(Source text Opens)

Modern authors already make variable use of synonym generators and thesaurus programmes that would have been considered near magic a half-century ago. The author of this SF piece explores the real meaning of creativity and asks just what level of external assistance is acceptable if an original work is to be claimed as ones own.

The largest offering in this issue of Clarksworld is the novella: “Axiom of Dreams” by Arula Ratnakar. This unusual piece occurs in two locations, the first being a near future Boston, Massachusetts and the second being a very strange dodecahedral world whose location is slowly revealed over the course of the first half of this novella.

The activity in Boston mainly occurs in its high-end academic community, amongst young super-bright post-graduate students who appear to live in a highly pressurised, drug-soaked sub-culture. Only the very small number of readers who have studied modern math theory at an advanced level will follow the most esoteric parts of their conversation and it is extremely brave of the editorial team at Clarkesworld to allow advanced math concepts and topological equations to appear in one of their works of fiction. However, it is possible to just accept the word of the characters that they understand, even if we don’t. This reviewer’s technique was to just skip on through any bits of math theory that made my brain hurt!

The inhabitants of the second world are considerably more down to earth, although, as you will discover if you persevere with this demanding work, Earth has absolutely nothing to do with them.

It is not possible to say much more without revealing too much that the reader is supposed to discover for themselves. I am certain that some readers will abandon this story before its end and others will find it fascinating. It is certainly and by far the most challenging piece in this issue.

The last original short story is “The Five Remembrances, According to STE-319” by R.L. Meza. The narrator is a large military android, designed as a ruthless extermination machine by an unspecified future dictatorship on an unidentified continent. A brief reference to the light of the planet Mars suggests that this is may be a future Earth, but it is the ruthless and inhumane attitude of the android’s creators and not their location that is critical to the story. The creators of the android are waging an unwarranted and unfortunately only too successful war of extermination against a sub-group of their own race who exhibit some trivial difference from the mainstream group and must be exterminated for that crime.

(Source text Closes)
(Data Opens)

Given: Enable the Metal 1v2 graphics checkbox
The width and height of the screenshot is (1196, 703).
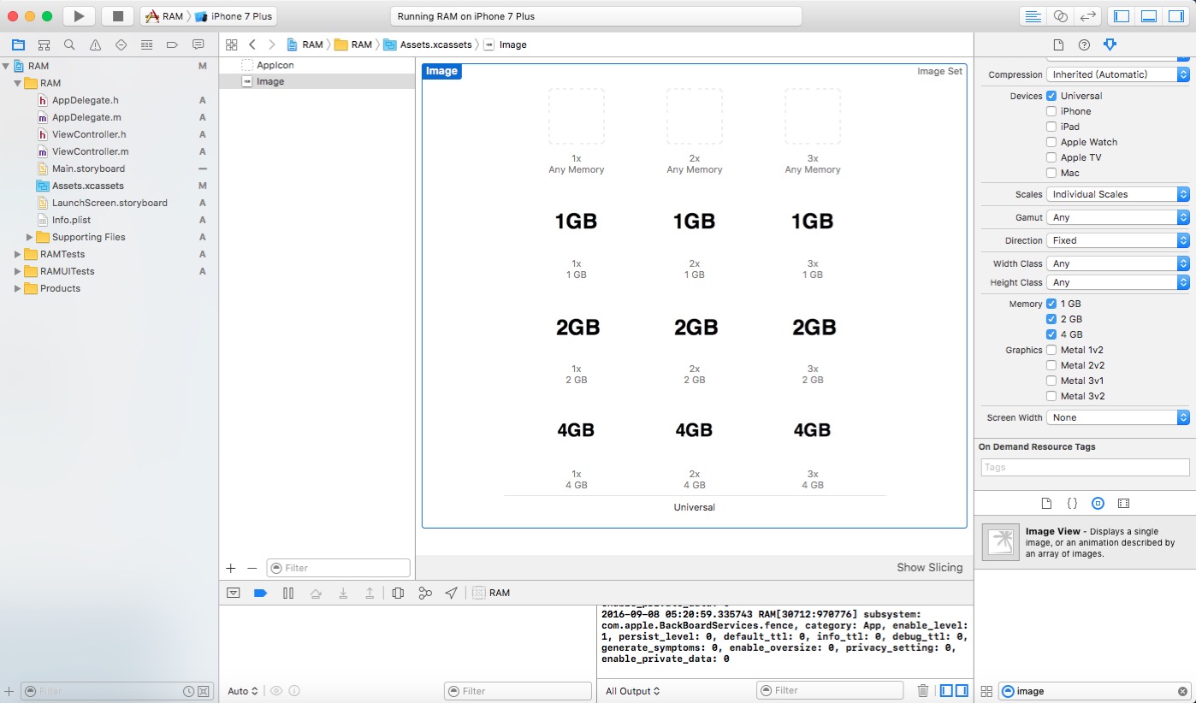Looking at the screenshot, I should [x=1051, y=350].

(Data Closes)

◆ Tasks
[1] Answer from the review:
(a) In which two locations does "Axiom of Dreams" take place?
(b) What technique did the reviewer use for the parts of math theory in "Axiom of Dreams"?
(c) Who wrote "The Five Remembrances, According to STE-319", and what is its narrator?
[2] Transcribe the part of the review starting at "The largest offering" and ending at "of this novella.".

◆ Answers in order
[1]
(a) A near future Boston, Massachusetts, and a very strange dodecahedral world.
(b) The reviewer skipped through any bits of math theory that made the reviewer's brain hurt.
(c) R.L. Meza wrote it, and its narrator is a large military android.

[2]
The largest offering in this issue of Clarksworld is the novella: “Axiom of Dreams” by Arula Ratnakar. This unusual piece occurs in two locations, the first being a near future Boston, Massachusetts and the second being a very strange dodecahedral world whose location is slowly revealed over the course of the first half of this novella.